System administration

What could be the reason for the mystical substitution of domains?

The system configuration is as follows:
1) Local DNS ( Acrylic DNS Proxy , on the same machine, 127.0.0.1) translates all domains to 127.0.0.1, except for whitelisted domains , they are listed in AcrylicHosts.txt.
2) All applications are proxified and access the internet via SOCKS (MicroTik on LAN) using Proxifier . Direct connection (through the gateway) is blocked and not possible.

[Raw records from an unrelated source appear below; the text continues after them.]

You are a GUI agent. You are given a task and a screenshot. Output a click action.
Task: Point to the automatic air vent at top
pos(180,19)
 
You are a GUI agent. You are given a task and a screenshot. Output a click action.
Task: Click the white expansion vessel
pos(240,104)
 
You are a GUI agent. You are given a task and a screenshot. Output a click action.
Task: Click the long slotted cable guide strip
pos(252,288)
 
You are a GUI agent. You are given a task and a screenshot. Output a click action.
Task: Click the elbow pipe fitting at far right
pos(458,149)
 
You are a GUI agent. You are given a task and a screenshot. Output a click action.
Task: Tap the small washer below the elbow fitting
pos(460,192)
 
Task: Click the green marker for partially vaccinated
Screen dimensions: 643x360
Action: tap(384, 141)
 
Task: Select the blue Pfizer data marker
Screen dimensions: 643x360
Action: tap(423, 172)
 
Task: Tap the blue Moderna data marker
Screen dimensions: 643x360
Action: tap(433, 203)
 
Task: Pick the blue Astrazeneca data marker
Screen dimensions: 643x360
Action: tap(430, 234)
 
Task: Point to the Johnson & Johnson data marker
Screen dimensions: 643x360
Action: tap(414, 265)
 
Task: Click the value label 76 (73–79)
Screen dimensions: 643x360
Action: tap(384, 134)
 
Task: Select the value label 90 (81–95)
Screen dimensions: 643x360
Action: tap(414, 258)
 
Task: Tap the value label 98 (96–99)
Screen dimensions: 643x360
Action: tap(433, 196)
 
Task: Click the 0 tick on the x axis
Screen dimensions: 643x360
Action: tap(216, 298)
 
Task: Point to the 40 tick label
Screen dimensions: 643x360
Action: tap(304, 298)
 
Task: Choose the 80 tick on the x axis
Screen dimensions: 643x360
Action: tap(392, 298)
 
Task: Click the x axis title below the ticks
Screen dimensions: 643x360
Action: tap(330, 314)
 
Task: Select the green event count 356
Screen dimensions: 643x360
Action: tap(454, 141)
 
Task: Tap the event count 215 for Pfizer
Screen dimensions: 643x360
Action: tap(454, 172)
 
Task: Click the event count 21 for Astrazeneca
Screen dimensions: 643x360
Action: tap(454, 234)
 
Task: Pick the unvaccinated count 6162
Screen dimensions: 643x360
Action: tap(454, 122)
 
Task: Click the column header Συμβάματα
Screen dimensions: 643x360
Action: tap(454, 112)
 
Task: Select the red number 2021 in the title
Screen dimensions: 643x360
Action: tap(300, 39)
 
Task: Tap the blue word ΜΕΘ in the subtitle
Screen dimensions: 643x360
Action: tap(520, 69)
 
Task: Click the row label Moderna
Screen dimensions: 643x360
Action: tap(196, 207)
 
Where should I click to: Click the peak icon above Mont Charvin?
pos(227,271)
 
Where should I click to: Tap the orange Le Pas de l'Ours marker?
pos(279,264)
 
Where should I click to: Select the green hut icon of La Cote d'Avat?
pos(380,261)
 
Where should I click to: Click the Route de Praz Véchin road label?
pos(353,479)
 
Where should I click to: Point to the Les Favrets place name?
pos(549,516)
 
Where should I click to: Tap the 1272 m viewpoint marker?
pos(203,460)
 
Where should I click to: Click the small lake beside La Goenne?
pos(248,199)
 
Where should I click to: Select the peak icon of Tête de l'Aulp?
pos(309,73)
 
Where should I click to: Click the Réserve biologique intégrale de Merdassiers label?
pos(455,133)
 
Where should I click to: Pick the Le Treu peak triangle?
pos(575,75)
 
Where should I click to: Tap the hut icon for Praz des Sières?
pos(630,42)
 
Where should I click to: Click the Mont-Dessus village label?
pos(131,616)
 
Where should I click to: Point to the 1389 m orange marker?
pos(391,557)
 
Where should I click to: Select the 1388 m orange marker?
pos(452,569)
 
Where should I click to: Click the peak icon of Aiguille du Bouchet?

And everything seems to work well, without failures, but some applications report the impossibility of connecting (with their servers, without specifying the address). In the Proxifier log, this is accompanied by lines like this:

[08.11 23:51:09] svchost.exe (2784) - www.mozilla.org resolve via 127.0.0.1:53 : DNS
[08.11 23:51:10] some_app.exe (2856) - www.mozilla.org(127.0.0.1):80 : direct connection

mozilla.org is a real example.
That is, these applications are accessing domains that were recently accessed from other places (this is a hypothesis). When such an application met for the first time, I first sinned against its developers. Like, what a game, random access to various popular sites. But when I came across other applications with similar behavior, I realized that it was not about them.

At first I tried to add these domains to the white list in the hope that such applications were checking something for themselves there. But each time the connection occurs to a new site. For example, clouds (of all brands), certificate authorities (the application goes through all of them), popular sites, etc.

Actually, the question is, what could be the matter?